I now know that the iwlagn module needs to be loaded for my wireless card to work. Let's see if it is:

[root@laptop ~]$ lsmod | grep -i iwlagn
[root@laptop ~]$

Nothing there. Let's modprobe it, then:

[root@laptop ~]$ modprobe iwlagn
FATAL: Error inserting iwlagn (/lib/modules/3.0-ARCH/kernel/drivers/net/wireless/iwlwifi/iwlagn.ko.gz): Unknown symbol in module, or unknown parameter (see dmesg)
[root@laptop ~]$ 

Wonderful! I think I've found where the problem is. Let's check dmesg and get our next Google search term:

[root@laptop ~]$ dmesg
...
[ 3245.440995] iwlagn: Unknown parameter `11n_disable50'
[root@laptop ~]$ 

Back to Google to see if anyone else has the same issue: "arch linux iwlagn unknown parameter 11n_disable50". This search brings me to an Arch bug report about iwlagn not loading. The first comment says to try "depmod -a" and try again. I do it and still get the same error. The last comment is the jackpot:

hmm, wait a minute... this is a configuration error on your side: [...]

The Solution

I have enough knowledge to know that if it's a modprobe configuration error on my side, it's in /etc/modprobe.d. I go into /etc/modprobe.d and find a file called "options.conf" with the following:

options iwlagn 11n_disable=0 11n_disable50=0 swcrypto=1 swcrypto50=1

I have no clue when or why I did this (again, blame the wife for lacing my breakfast cereal with hard drugs).
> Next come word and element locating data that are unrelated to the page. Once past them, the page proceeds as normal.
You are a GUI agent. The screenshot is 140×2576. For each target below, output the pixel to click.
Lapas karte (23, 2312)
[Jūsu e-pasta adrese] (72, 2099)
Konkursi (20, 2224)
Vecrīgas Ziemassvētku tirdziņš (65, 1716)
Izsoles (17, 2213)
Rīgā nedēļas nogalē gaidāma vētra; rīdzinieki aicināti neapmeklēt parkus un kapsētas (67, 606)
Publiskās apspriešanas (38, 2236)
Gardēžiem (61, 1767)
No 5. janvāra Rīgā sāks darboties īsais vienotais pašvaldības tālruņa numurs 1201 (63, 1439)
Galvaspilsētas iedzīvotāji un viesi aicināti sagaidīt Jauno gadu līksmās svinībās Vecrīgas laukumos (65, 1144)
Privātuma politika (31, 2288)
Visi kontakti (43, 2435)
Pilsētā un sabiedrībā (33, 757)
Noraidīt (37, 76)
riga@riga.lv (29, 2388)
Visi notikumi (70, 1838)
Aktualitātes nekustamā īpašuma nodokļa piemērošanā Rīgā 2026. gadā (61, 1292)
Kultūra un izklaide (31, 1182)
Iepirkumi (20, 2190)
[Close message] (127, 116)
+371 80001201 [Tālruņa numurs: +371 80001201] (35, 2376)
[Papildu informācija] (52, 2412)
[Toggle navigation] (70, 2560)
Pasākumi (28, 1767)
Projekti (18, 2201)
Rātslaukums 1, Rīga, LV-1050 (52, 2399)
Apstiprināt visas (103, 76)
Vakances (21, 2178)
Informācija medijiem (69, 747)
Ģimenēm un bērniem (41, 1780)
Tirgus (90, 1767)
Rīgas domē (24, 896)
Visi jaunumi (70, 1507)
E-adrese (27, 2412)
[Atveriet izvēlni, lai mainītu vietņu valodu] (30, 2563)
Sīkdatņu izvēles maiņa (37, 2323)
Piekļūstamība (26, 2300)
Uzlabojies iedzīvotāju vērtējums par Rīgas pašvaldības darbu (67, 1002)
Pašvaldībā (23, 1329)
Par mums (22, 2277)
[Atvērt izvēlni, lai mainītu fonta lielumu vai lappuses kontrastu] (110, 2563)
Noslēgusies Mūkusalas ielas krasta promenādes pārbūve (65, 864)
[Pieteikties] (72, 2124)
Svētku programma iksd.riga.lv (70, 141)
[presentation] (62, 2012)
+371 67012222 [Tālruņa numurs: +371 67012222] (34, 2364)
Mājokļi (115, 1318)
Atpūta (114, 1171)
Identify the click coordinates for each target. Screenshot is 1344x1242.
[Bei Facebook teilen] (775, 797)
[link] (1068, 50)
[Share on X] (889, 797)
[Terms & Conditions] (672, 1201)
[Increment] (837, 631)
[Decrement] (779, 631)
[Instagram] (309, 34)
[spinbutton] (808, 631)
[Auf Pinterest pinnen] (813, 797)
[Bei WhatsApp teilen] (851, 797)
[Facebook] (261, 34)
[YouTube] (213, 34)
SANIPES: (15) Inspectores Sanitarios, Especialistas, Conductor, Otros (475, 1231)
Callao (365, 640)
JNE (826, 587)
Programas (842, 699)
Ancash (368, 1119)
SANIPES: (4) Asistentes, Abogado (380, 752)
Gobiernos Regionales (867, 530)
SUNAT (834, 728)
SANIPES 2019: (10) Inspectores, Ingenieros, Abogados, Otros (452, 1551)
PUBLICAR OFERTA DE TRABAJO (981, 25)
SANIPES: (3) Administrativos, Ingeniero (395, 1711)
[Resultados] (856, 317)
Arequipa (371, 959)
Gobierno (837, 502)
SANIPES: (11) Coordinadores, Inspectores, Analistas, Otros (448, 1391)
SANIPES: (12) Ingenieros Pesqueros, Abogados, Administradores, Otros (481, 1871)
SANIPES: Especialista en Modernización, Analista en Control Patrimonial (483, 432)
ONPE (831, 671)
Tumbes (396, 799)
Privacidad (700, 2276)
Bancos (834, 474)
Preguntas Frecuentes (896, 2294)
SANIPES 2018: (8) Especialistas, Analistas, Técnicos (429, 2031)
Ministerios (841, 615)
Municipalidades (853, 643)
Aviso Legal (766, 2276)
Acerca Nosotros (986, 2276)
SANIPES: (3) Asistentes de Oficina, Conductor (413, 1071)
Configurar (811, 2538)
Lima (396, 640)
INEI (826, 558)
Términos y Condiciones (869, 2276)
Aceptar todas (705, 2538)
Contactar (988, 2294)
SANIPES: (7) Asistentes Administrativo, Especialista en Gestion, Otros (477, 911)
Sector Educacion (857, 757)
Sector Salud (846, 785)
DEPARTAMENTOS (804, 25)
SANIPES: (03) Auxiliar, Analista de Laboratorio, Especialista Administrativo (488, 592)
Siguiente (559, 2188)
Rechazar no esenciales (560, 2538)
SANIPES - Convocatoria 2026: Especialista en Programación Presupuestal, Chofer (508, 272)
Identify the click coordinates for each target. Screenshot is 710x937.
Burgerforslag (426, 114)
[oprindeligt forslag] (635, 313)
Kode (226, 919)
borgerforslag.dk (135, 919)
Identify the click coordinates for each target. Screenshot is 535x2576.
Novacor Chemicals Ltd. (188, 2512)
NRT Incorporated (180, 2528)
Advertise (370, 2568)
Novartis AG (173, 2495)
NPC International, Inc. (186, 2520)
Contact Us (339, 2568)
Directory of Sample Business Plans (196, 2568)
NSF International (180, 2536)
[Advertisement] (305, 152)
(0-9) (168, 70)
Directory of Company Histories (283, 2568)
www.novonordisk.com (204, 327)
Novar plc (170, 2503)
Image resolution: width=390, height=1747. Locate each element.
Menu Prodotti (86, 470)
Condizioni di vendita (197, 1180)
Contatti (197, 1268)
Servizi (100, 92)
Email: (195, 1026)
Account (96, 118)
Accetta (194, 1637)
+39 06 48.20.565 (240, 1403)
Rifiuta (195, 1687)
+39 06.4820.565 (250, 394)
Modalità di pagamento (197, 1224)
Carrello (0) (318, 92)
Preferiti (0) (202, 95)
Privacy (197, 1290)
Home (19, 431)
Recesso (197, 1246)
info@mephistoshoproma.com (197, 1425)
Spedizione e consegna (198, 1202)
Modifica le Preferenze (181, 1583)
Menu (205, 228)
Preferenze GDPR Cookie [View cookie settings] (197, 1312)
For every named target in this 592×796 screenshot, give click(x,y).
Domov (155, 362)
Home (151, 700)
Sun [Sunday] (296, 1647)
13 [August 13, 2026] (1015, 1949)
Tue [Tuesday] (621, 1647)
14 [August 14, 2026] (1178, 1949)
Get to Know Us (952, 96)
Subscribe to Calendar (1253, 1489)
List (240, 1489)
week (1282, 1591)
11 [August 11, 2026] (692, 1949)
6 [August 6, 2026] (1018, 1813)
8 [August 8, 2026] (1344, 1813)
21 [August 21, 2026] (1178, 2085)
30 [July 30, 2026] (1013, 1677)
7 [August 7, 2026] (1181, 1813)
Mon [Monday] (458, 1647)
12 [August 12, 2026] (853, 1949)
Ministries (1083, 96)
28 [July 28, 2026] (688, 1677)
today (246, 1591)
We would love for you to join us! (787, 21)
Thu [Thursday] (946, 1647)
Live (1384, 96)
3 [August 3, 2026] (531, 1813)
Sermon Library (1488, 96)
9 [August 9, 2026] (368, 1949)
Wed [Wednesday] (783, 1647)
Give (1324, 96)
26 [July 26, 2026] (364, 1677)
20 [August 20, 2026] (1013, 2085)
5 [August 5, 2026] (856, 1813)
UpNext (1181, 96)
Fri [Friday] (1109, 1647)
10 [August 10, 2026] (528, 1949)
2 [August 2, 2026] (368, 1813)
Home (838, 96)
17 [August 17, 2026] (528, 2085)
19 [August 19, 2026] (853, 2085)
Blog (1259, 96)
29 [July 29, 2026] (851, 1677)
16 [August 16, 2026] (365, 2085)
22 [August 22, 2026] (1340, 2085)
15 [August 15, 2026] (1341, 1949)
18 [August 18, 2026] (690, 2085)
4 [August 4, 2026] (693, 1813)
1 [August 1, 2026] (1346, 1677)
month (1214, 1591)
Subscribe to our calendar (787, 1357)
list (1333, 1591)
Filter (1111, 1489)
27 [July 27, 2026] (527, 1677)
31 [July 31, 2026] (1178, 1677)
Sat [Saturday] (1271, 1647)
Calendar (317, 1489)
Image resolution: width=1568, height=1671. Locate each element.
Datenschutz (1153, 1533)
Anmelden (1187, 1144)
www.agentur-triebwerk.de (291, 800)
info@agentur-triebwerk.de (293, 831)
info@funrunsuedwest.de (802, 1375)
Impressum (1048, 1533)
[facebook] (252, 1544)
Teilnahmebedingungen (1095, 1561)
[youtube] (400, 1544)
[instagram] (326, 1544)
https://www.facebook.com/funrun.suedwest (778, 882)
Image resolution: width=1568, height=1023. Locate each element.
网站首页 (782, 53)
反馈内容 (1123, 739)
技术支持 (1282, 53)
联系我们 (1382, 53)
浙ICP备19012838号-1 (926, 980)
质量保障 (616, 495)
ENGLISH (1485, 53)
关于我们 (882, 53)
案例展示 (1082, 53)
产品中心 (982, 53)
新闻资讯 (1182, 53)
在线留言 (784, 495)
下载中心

I remove the 11n_disable50 portion and try to modprobe again, but I get an error now for the swcrypto50 parameter. The fix is easy: I take out the swcrypto50 parameter, modprobe iwlagn--and boom! No news is good news! Now I run "ls /sys/class/net/" (remember what I learned from the very first page I landed on?) and I see wlan0 is there. Problem solved.


1 comment

Oskar #1

I had the exact same problem, thanks for helping me fix it!

The 11n_disable* flags I added since Intel drivers doesn't support n-networks very well. In my case they were both enabled though.